Cloudy and cool —here’s why you should try Twelfth Hour Distillery’s fresh Dry Gin

Three and a half years ago, The Twelfth Hour Distillery was created at the midnight hour — after many nights working well into the morning — in search of the most fresh and tantalising botanicals. You can taste this commitment in the internationally-minded, small-batch distilled gin made with makrut (kaffir lime) right here in New Zealand.

Twelfth Hour Distillery’s Dry Gin is the masterpiece of friends Andrew Shannon, Pawat Lamwilai and Angela Tsang. With their own palates leaning towards fragrant, spicy flavours, it took 22 iterations to find the perfect composition that balances all its intricacies. As such, an initial, atmospheric hit of makrut on the tongue and nose leads to a dry finish, with a clean, crisp aroma. Unlike many gins, the sense of flavour lingers for longer.

The makrut is a very personal connection for the friends, a nod to Master Distiller Lamwilai’s Thai heritage, nurtured and grown in his mother’s own garden in Auckland. It’s complemented by a bouquet of other botanical oils, including juniper, coriander seeds, lemon and orange. 

A punchy gin that’s perfect for summer, we recommend pairing the Dry Gin with your favourite tonic (such as Fever-Tree) and then add a bruised kaffir lime leaf to enhance the lead botanical. If you don’t have a tree on hand, you could also garnish your drink with a ribbon of cucumber for a refreshing G&T twist — or go for a gimlet cocktail, which makes the most of the kaffir lime factor.

Whichever way you pour it, the most distinctive factor of Twelfth Hour Distillery’s Dry Gin — and what has it on everyone’s lips — is that it’s non-chill filtered. This means all the botanical oils — and their flavour — have been retained in the distilling process for a bold, full-mouth flavour. When ice, tonic, or other non-alcoholic liquids are added to a glass, the dissolvability of the oils decreases. This causes an alluring cloudiness to surface in the drink, making it a smooth gin to drink neat, and something a little different when you clink.

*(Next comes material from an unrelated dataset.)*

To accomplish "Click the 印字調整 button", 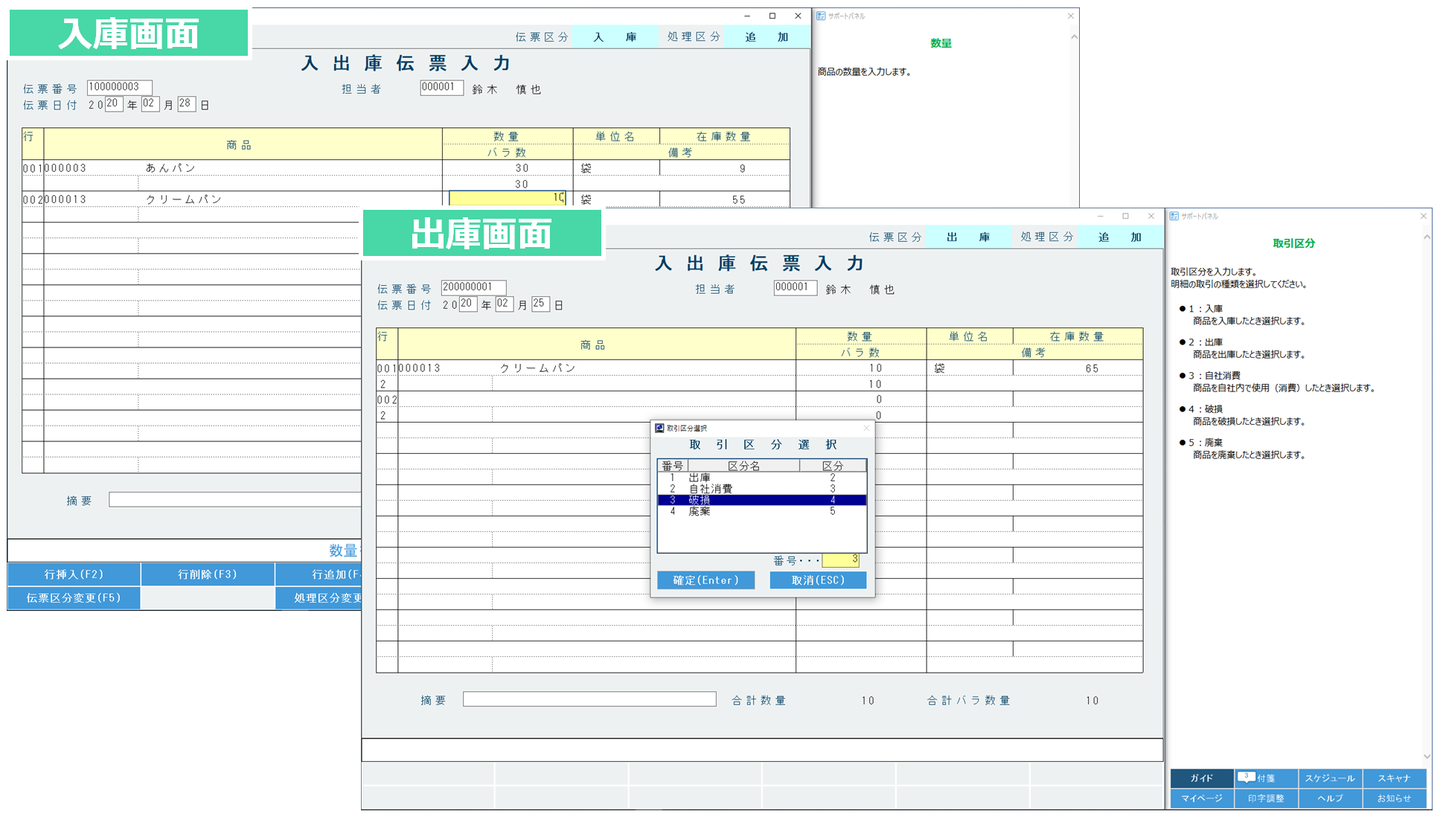I will [x=1266, y=799].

Boutique bottling for the Twelfth Hour Distillery began in October 2020 — with a limited 140 bottles per batch encased in a sophisticated design by the friends. In the space of six months, the rare Dry Gin won three silver medals at three different (and demanding) competitions — the Australian Gin Awards, the New Zealand Spirit Awards and the Juniper Awards — which kept the team up celebrating (rather than working) this time.

As if you needed another reason to try the Twelfth Hour Distillery Dry Gin, that’s something to surely raise a glass to.